The airline would “optimise” its order, two sources briefed on the matter said, slashing it from 21 planes – worth some HK$58 billion (US$7.4 billion) – to between 10 and 15.
Since July last year, Cathay has said multiple times that it was in “advanced negotiations” with Boeing while already deferring aircraft deliveries from rival supplier Airbus.
The move to reduce the current order would shave billions off the cost, but one source added the airline was considering other aircraft for its future needs.
A Cathay spokeswoman said the Boeing order would be delayed, but declined to confirm the reduction in the number of planes.
“As mentioned in our annual results press conference, Cathay Pacific is in advanced negotiations with Boeing to reschedule its 21-aircraft 777-9X order to 2025 and beyond,” she said.
A Boeing spokesman said: “I cannot comment on customer conversations. But Cathay is a valued customer and we continue to work closely with them.”
Cathay originally ordered 21 of the 777Xs in late 2013. Priced at US$377.2 million (HK$2.9 billion) per plane, before customer discounts, the aircraft were initially slated to be delivered between 2021 and 2024.
Hong Kong’s flagship airline was expected to roll out the 777X on its key long-haul routes to destinations such as London and New York, and had planned before the pandemic to use the planes to show off its all-new first class and enlarged business class seats and cabin.
The advanced long-range aircraft, currently undergoing rigorous testing, has faced numerous setbacks and delays on the runway to production.
In late January, Boeing said the first 777X aircraft delivery would take place in late 2023, with the manufacturer incurring a US$6.5 billion charge for the significant delay. The planes were originally due to be ready for their first customers in the summer of 2020.
Weaker-than-expected demand for its showpiece planes has also piled on more pressure. Boeing’s revised schedule reflected more regulatory scrutiny in the wake of the poor oversight revealed by investigations into two crashes involving its 737 MAX.
The combination of the pandemic-related reduction in appetite for new planes and financially-ruined airlines pushing back monetary commitments also contributed to the longer wait for the new aircraft, Boeing said earlier this year.
In February, the manufacturer saw its orders for the 777X slashed by more than a third to 191 from 309. The adjustment is a reflection of provisions in purchasing contracts that allow for orders to be voided in the event of production and delivery delays.
The 191 jets still on order will go to eight different customers, including Emirates, Qatar Airways and Lufthansa.
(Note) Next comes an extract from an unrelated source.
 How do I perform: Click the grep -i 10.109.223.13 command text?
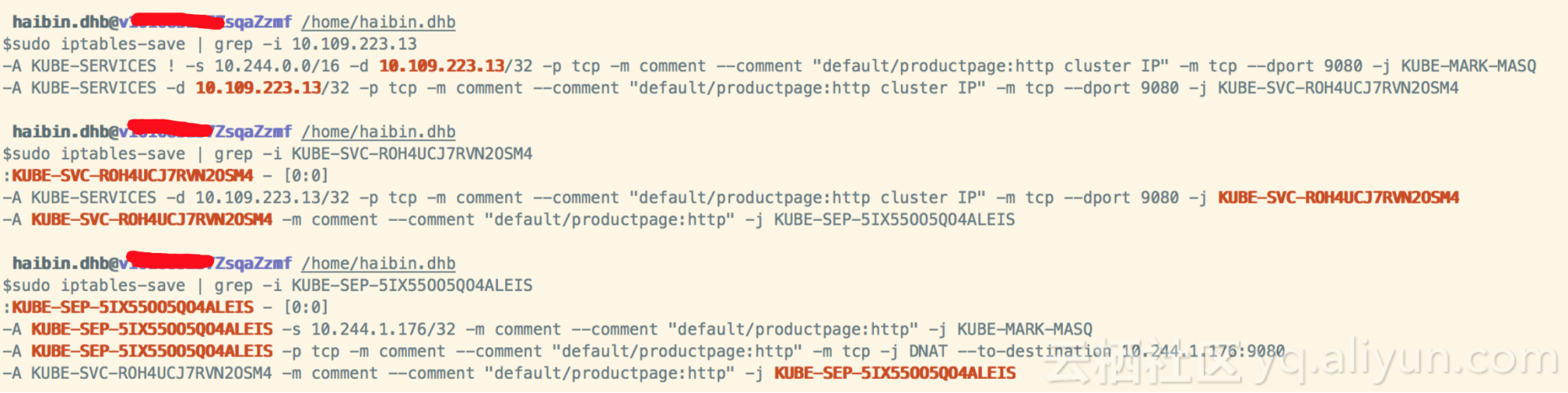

Emirates, due to receive its first 777X last year, has been increasingly critical of the new plane delays. It has already trimmed its order from 150 to 126 planes.
Richard Aboulafia, an analyst at aviation consulting firm Teal Group, said: “The 777X will be the largest jetliner in production, which sounds promising but may prove to put the type in a modest niche market. It really depends on if and when the Asia long-haul market comes back.”
He added: “It’s pretty clear that when international traffic recovers, airlines will be cautious, and prioritise smaller long-haul jetliners like the 787 or A350. Cathay is far from alone.”
Long-haul air travel is predicted to reach pre-pandemic levels by 2024, the slowest among travel segments, with domestic and regional travel recovering much sooner.
The analyst cited Middle East carrier Etihad, which last week said it would scrap the 777X’s predecessor, the Boeing 777-300ER, for its smaller, more efficient sibling aircraft the 787 and Airbus’ A350 jets. Before the shake-up, Etihad had only committed to taking delivery of at least six of 25 777Xs on order, leaving the fate of the rest uncertain.
Cathay Pacific had already secured an agreement last year with Boeing rival Airbus to spread out the delivery of its long-range A350 aircraft by two more years to 2023, and to do the same for its short-haul plane, the A321neo, pushing it back to 2025.
In the short term, Cathay’s existing 68-strong Boeing 777 fleet is mostly in long-term storage abroad, with the airline favouring smaller and more efficient jets such as the A350 to maintain its skeletal passenger flight schedule.
The carrier has suffered enormously during the pandemic, amassing HK$21.6 billion in losses last year and leaving a large number of its 239 aircraft grounded.